> WHAT YOU NEED TO DO
Print every entry below again exactly as written, skipping the pictures.

> DATASET CONTENT
>>
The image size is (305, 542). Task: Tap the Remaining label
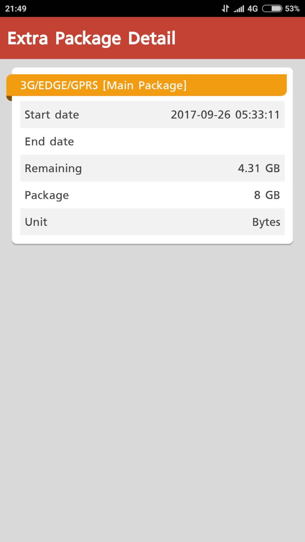coord(53,168)
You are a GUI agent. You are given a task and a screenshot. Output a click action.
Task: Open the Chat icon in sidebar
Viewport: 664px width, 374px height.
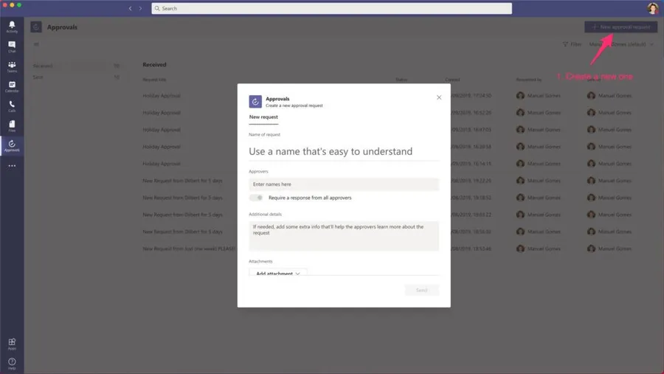(x=12, y=46)
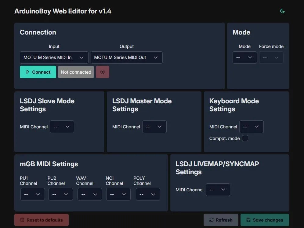Expand LSDJ Master Mode MIDI Channel dropdown
304x228 pixels.
click(x=154, y=127)
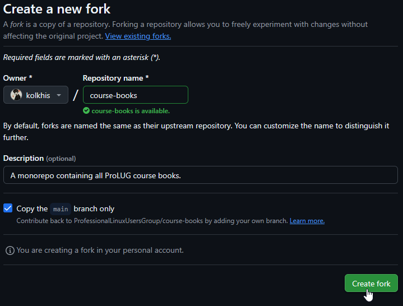Click the green Create fork button
The height and width of the screenshot is (306, 403).
click(x=371, y=283)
<<
> OUTPUT FOR THIS EXERCISE
The image size is (305, 542). Task: Tap the Remaining label
coord(53,168)
You are a GUI agent. You are given a task and a screenshot. Output a click action.
Task: Open the Chat icon in sidebar
Viewport: 664px width, 374px height.
(x=12, y=46)
Expand LSDJ Master Mode MIDI Channel dropdown
304x228 pixels.
click(x=154, y=127)
Click the green Create fork button
The height and width of the screenshot is (306, 403).
click(x=371, y=283)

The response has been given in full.